═════ Supplied records ═════

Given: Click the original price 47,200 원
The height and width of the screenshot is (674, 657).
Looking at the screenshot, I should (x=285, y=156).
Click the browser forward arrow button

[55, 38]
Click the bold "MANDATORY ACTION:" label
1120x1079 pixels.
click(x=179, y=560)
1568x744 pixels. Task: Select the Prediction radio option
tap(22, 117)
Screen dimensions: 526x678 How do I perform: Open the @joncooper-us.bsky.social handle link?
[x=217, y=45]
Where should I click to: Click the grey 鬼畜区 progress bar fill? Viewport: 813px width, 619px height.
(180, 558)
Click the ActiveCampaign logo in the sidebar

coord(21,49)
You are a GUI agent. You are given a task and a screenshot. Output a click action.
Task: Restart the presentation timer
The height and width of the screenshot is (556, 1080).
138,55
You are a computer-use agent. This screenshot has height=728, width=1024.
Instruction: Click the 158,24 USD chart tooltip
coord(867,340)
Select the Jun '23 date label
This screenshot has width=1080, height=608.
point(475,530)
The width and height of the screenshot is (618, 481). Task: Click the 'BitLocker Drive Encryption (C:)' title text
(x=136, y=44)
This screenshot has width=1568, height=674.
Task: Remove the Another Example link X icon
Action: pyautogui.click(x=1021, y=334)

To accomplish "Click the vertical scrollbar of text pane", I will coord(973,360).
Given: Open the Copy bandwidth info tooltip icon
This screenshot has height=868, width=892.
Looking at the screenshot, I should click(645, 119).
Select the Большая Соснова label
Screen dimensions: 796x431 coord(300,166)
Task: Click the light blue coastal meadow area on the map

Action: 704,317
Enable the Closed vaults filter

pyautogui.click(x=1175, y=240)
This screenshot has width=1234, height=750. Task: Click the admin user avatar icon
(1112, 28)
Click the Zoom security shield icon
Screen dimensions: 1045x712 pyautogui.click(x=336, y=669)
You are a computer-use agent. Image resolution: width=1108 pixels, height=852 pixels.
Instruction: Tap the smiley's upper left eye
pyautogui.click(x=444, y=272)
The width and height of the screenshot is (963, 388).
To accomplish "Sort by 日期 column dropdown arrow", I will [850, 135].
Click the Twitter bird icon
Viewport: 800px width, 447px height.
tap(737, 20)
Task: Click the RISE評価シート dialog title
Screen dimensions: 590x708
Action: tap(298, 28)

═════

## [Work to complete]
Print only the lines that run from the start of the listing to the line bearing "Task: Click the RISE評価シート dialog title"; please keep the first line and that last one, exactly as they appear.

## [Task solution]
Given: Click the original price 47,200 원
The height and width of the screenshot is (674, 657).
Looking at the screenshot, I should (x=285, y=156).
Click the browser forward arrow button

[55, 38]
Click the bold "MANDATORY ACTION:" label
1120x1079 pixels.
click(x=179, y=560)
1568x744 pixels. Task: Select the Prediction radio option
tap(22, 117)
Screen dimensions: 526x678 How do I perform: Open the @joncooper-us.bsky.social handle link?
[x=217, y=45]
Where should I click to: Click the grey 鬼畜区 progress bar fill? Viewport: 813px width, 619px height.
(180, 558)
Click the ActiveCampaign logo in the sidebar

coord(21,49)
You are a GUI agent. You are given a task and a screenshot. Output a click action.
Task: Restart the presentation timer
The height and width of the screenshot is (556, 1080).
138,55
You are a computer-use agent. This screenshot has height=728, width=1024.
Instruction: Click the 158,24 USD chart tooltip
coord(867,340)
Select the Jun '23 date label
This screenshot has width=1080, height=608.
point(475,530)
The width and height of the screenshot is (618, 481). Task: Click the 'BitLocker Drive Encryption (C:)' title text
(x=136, y=44)
This screenshot has width=1568, height=674.
Task: Remove the Another Example link X icon
Action: pyautogui.click(x=1021, y=334)

To accomplish "Click the vertical scrollbar of text pane", I will coord(973,360).
Given: Open the Copy bandwidth info tooltip icon
This screenshot has height=868, width=892.
Looking at the screenshot, I should click(645, 119).
Select the Большая Соснова label
Screen dimensions: 796x431 coord(300,166)
Task: Click the light blue coastal meadow area on the map

Action: 704,317
Enable the Closed vaults filter

pyautogui.click(x=1175, y=240)
This screenshot has width=1234, height=750. Task: Click the admin user avatar icon
(1112, 28)
Click the Zoom security shield icon
Screen dimensions: 1045x712 pyautogui.click(x=336, y=669)
You are a computer-use agent. Image resolution: width=1108 pixels, height=852 pixels.
Instruction: Tap the smiley's upper left eye
pyautogui.click(x=444, y=272)
The width and height of the screenshot is (963, 388).
To accomplish "Sort by 日期 column dropdown arrow", I will [850, 135].
Click the Twitter bird icon
Viewport: 800px width, 447px height.
tap(737, 20)
Task: Click the RISE評価シート dialog title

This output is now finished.